Die Innovationsarchitektur vereint Markt-, Produkt- und Technologieaspekte und unterstützt in vier Schritten die Identifikation von Zukunftsmärkten:

  1. Analyse der Kernelemente: Zu Beginn des Prozesses werden die Ist-Situation des Unternehmens analysiert und mit Hilfe der Architektur Lücken im aktuellen Geschäftsmodell oder Markt identifiziert. Außerdem gilt es, beispielsweise mit Hilfe von Experteninterviews, die Ressourcen und Fähigkeiten des Unternehmens zu erfragen, die zur Füllung dieser Lücken notwendig sind. Zuletzt werden die gesammelten Erkenntnisse in die Architektur überführt.
  2. Ermittlung & Beschreibung von Fokusfeldern: Einer der Bausteine aus der Architektur wird ausgewählt und näher beschrieben (z.B. das Bedürfnis nach gesunden Fleischalternativen). Dieser Baustein wird dann mit einem weiteren verknüpft (z.B. dem 3D-Bio-Printing). So werden nach und nach Bausteine ergänzt bis eine schlüssige Formulierung eines Fokusfelds entsteht. Auf diese Weise sollten mehrere potenzielle Fokusfelder formuliert werden.
  3. Bewertung & Auswahl eines strategischen Fokusfelds: Nachdem die Fokusfelder mit den Muss-Kriterien des Unternehmens (z.B. Übereinstimmung mit der Unternehmensstrategie, dem Kundennutzen und ausreichenden Kapazitäten) abgeglichen wurden, können die übrigen Felder auf einer Matrix angeordnet werden. Diese umfasst das „Ausmaß der sich bietenden Chance“ und die „Notwendigkeit der Bearbeitung“. Nur jene Fokusfelder und resultierende Zukunftsmärkte werden zugelassen, die eine große Chance und hohe Notwendigkeit beinhalten.
  4. Erarbeitung einer Roadmap: Zuletzt werden konkrete Maßnahmen und Verantwortlichkeiten in einem Zeitplan zur Erschließung des Zukunftsmarktes festgehalten.

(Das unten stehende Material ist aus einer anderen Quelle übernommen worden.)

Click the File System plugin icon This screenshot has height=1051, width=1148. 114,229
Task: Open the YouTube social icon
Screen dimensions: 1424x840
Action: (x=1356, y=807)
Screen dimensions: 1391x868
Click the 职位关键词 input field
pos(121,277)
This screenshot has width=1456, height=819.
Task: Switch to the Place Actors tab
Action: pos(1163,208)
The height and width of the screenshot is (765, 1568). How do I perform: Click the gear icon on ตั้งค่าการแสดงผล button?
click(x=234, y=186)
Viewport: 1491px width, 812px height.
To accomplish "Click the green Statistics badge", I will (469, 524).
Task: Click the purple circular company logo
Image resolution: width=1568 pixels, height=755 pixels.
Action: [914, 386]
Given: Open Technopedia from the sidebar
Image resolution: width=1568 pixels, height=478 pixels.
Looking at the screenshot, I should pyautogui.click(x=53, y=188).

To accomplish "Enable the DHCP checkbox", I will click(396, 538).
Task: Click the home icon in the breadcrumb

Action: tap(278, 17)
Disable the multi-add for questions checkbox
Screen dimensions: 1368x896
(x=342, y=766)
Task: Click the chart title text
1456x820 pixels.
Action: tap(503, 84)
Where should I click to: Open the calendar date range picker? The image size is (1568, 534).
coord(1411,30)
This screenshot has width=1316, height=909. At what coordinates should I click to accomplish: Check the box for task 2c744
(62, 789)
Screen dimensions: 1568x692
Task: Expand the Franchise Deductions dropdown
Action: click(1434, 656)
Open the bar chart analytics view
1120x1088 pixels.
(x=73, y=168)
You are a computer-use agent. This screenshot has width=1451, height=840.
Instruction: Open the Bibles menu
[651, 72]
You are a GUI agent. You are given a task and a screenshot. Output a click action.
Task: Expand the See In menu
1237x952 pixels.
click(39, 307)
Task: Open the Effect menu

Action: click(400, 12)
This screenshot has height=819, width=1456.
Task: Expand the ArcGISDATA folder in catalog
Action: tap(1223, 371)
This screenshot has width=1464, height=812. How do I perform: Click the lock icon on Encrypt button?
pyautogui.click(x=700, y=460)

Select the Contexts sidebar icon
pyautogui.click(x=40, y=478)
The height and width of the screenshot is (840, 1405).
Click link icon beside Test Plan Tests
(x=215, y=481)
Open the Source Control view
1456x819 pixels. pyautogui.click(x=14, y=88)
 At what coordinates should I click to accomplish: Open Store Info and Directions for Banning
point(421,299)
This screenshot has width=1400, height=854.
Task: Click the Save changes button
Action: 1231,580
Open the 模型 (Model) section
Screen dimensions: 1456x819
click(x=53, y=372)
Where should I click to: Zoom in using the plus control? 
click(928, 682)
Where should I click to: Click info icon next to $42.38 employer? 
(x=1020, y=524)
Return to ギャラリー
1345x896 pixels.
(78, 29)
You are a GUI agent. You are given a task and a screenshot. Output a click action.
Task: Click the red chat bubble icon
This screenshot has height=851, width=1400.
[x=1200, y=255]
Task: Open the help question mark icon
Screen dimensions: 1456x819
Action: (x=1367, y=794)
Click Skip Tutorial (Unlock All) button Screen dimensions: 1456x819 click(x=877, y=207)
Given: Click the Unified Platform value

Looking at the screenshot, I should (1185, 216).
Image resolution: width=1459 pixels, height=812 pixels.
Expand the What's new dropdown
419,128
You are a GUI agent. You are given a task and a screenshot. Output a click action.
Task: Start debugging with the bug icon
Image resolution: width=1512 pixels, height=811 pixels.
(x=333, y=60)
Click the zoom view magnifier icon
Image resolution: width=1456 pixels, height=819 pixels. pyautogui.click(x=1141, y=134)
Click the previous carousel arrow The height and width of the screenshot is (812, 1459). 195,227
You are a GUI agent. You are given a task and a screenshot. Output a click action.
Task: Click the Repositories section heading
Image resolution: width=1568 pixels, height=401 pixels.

Diese Vorgehensweise unterstützt Unternehmen dabei, strukturiert Licht ins Dunkel zu bringen und die Sorge vor der Ungewissheit zu nehmen.

So können Organisationen mutig – wie Godo Röben von Rügenwalder oder die Kandidaten aus „Die Höhle der Löwen“ – neue Wege einschlagen und ihre Wettbewerbsfähigkeit nachhaltig sichern.